### WORK ORDER
In this exercise, return only the lines that run from the line with "Given: Open the print options dropdown arrow" to the end of the entries below, both included. Pictures are not copied.

*** SUPPLIED DATA

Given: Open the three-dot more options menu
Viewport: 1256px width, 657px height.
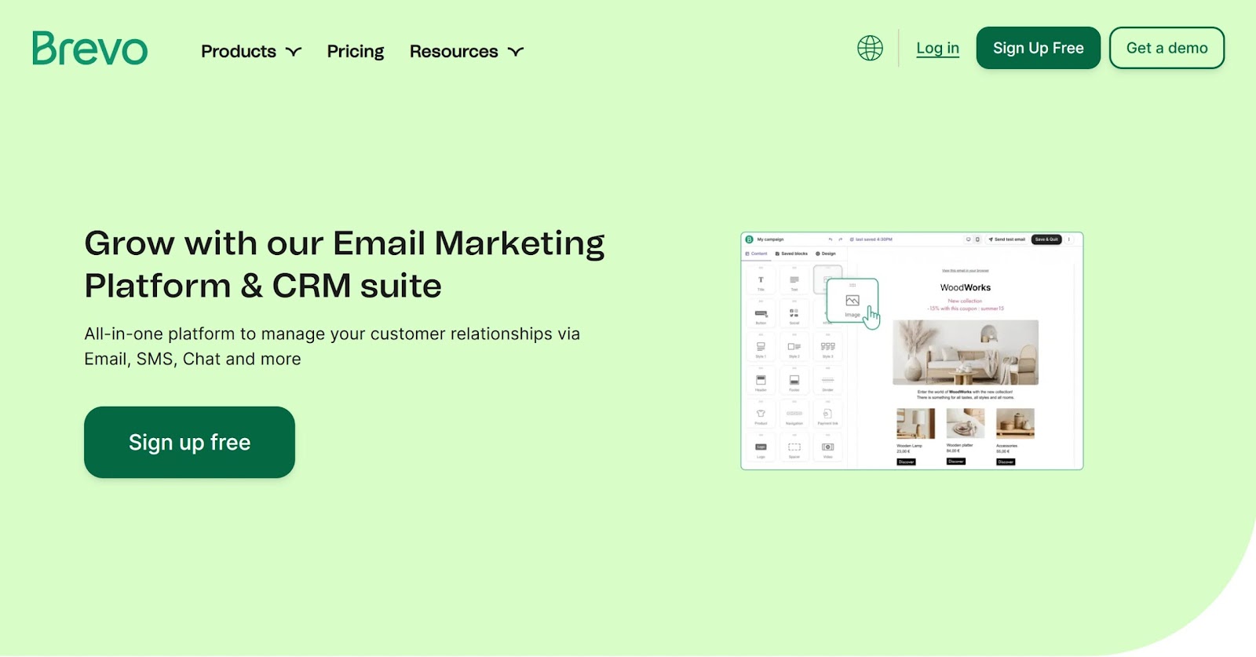Looking at the screenshot, I should tap(1069, 239).

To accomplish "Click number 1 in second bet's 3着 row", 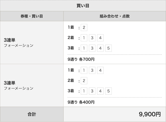I will [84, 91].
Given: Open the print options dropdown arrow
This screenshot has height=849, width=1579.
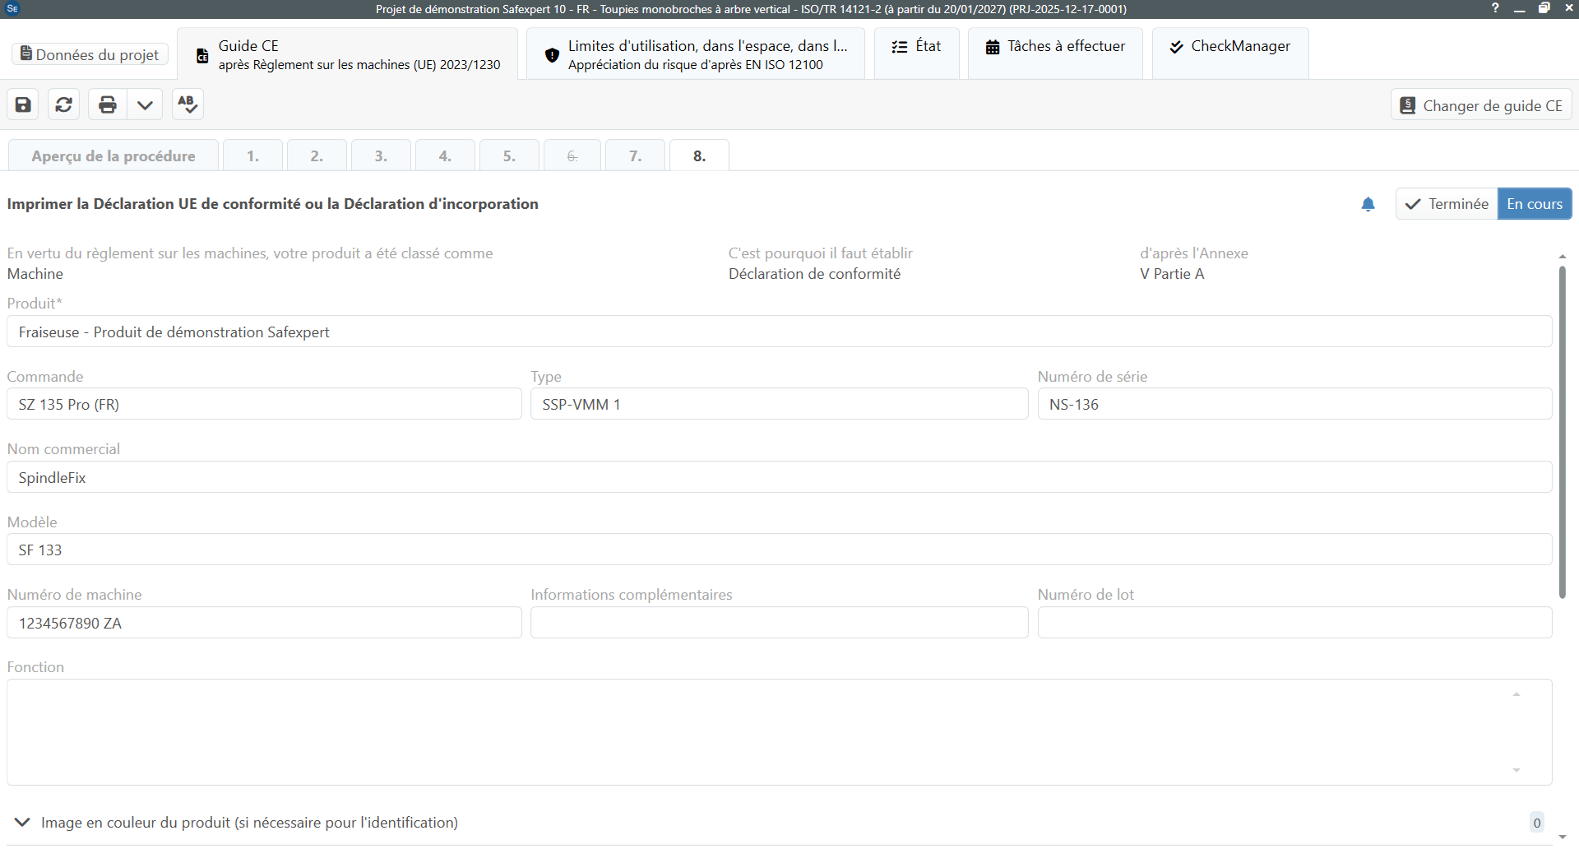Looking at the screenshot, I should tap(145, 104).
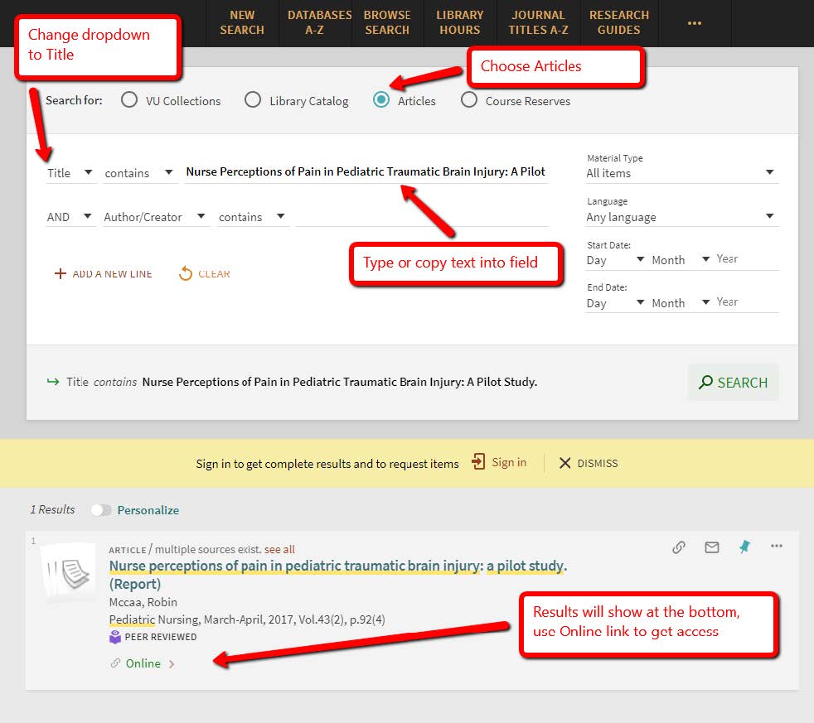Dismiss the sign-in banner
Screen dimensions: 814x723
point(588,463)
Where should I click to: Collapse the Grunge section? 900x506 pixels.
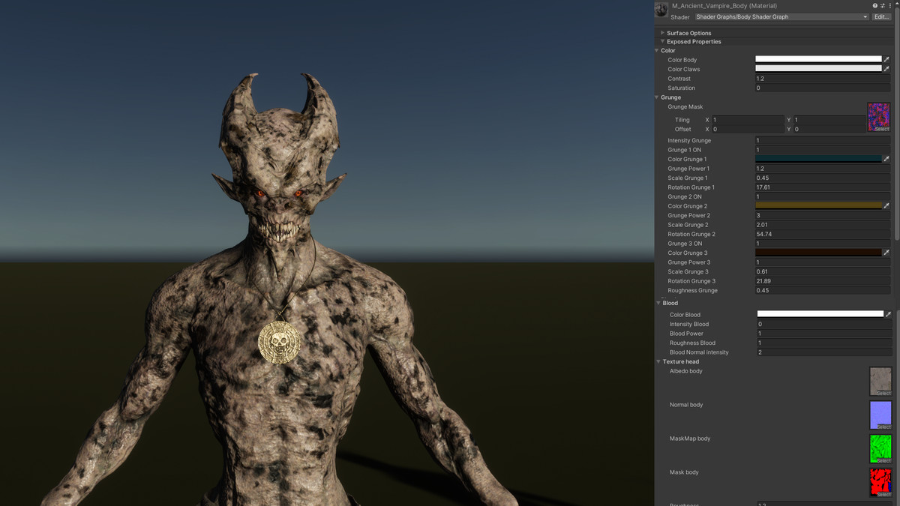coord(656,97)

******

### YOUR RESPONSE
Given: Open the print options dropdown arrow
This screenshot has height=849, width=1579.
Looking at the screenshot, I should tap(145, 104).
Dismiss the sign-in banner
Screen dimensions: 814x723
point(588,463)
Where should I click to: Collapse the Grunge section? 900x506 pixels.
coord(656,97)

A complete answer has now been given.